[Stored records]
━━━━

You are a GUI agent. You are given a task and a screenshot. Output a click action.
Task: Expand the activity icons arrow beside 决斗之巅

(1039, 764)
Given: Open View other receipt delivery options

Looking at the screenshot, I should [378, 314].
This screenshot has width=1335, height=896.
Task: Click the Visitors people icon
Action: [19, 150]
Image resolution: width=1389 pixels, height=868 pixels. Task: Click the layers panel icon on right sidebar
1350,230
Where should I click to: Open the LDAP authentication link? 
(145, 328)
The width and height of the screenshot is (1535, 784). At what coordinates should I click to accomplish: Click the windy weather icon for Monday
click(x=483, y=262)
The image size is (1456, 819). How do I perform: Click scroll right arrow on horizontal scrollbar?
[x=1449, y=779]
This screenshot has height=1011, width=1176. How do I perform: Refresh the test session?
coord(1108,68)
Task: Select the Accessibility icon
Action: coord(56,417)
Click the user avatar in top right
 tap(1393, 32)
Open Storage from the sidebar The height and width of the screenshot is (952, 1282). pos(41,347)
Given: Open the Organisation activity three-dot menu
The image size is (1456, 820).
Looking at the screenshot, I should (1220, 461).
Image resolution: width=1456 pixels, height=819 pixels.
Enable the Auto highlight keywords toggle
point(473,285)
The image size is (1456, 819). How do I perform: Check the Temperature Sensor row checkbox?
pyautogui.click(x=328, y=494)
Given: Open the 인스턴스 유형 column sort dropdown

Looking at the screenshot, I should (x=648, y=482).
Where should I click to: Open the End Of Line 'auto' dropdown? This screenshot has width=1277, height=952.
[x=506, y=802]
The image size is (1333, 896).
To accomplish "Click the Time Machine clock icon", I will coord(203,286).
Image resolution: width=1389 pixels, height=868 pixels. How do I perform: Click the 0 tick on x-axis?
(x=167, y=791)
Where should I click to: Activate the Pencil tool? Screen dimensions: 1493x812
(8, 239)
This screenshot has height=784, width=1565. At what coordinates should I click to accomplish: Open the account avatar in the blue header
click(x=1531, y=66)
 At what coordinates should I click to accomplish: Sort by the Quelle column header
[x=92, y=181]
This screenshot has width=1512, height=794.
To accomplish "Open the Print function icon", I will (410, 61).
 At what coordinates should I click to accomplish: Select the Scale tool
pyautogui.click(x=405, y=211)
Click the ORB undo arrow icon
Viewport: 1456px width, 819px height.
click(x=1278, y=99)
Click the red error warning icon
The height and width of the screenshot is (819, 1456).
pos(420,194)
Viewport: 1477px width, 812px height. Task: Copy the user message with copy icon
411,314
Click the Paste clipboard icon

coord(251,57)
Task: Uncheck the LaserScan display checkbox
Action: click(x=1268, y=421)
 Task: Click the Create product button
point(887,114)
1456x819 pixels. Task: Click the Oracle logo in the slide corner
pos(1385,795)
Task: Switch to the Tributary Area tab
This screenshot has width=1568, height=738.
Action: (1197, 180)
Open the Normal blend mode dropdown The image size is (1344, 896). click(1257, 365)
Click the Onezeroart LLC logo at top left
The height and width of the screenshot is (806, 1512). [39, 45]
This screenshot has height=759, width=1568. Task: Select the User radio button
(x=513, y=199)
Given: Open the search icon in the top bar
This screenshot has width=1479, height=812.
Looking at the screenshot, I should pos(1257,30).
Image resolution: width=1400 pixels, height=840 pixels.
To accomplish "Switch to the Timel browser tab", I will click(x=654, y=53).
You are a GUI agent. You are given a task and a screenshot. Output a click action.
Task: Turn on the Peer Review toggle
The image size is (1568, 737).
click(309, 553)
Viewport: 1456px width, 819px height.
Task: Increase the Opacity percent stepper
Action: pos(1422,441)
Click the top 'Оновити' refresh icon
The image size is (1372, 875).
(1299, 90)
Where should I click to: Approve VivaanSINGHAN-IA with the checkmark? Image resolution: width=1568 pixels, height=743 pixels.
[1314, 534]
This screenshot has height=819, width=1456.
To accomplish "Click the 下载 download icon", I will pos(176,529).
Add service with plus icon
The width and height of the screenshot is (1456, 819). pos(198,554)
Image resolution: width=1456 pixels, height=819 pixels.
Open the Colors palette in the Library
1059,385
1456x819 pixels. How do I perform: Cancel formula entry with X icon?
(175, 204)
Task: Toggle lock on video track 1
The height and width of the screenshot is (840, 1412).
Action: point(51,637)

━━━━

- Exercise requirements -
Establish how many lines of the records contain the string "will" and state that number without elaboration.

- The answer -
4